The other day, in a fit of post-holiday tiding up, my wife found something that she couldn’t reach to put away. As I took the thing and dutifully began to return it to its high cubbyhole, I realized that it was something we no longer needed. Now, we’re very careful about not just throwing things away—this attitude of disposability has led to far too many landfills and rampant pollution. So what was this thing? It’s a dryer vent brush. After a couple years in our house, and with the awareness that the previous owners clearly ignored things like lint build-up in dryer vents, I purchased this brush to weasel in through the outdoor vent and try to get as much lint out as I could. The old dryer died a couple years later, and we bought a more environmentally friendly heat-pump dryer.

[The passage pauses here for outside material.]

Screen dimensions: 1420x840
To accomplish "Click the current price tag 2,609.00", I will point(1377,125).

Heat pumps require no vents, so the brush, in its high cubby hole, had simply been forgotten until it got in the way of something else.
This is an example of a “sunk cost.” Economists, those purveyors of the dismal science, tell us never to worry about sunk costs since you can’t get your money back. I suppose this is the impetus behind yard sales. We’ve always been careful with money—we have to be—so purchases like this brush are calculated to meet a current need. An investment. Looking around, I see a number of sunk costs—there’s an extraneous office chair just a few feet from me at the moment, made superfluous when Gorgias Press moved offices and gave away office furniture that wouldn’t fit into the new place. That’s the chair I’m sitting in at the moment. The other, cheaper chair, however, is still functional. Something’s telling me a yard sale might not be a bad idea.

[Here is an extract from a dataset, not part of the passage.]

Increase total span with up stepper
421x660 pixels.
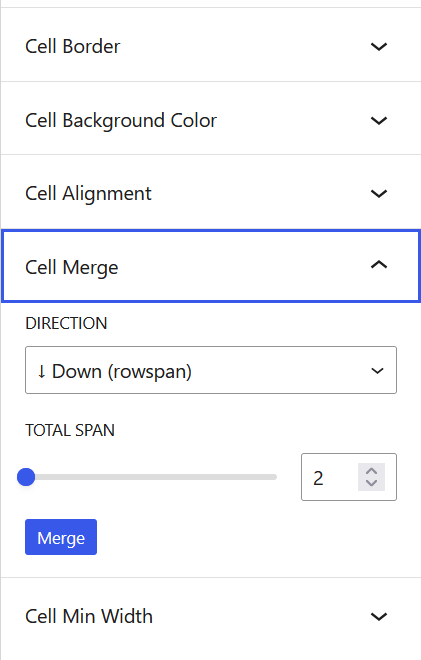(371, 471)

But do I want neighbors to see the things we’ve accumulated over the years (and there seem suddenly to have been so many years)? Some of the stuff obviously could have a future life. The dryer vent brush was only used for a couple of cleanings and still has much life left, for an inanimate object. Much of the technology that we’ve sunk money into would serve only as museum pieces, however. And those costs tend to be much higher. We try very hard to reduce, reuse, and recycle. We give books away to little free libraries, if it’s clear they’ll never be opened again in this house. But I can’t help wonder if sunk costs are a plague of capitalism and consumerism. There’s got to be a better way. And while I’m pondering it, I have a funky blue brush to use for scratching my head.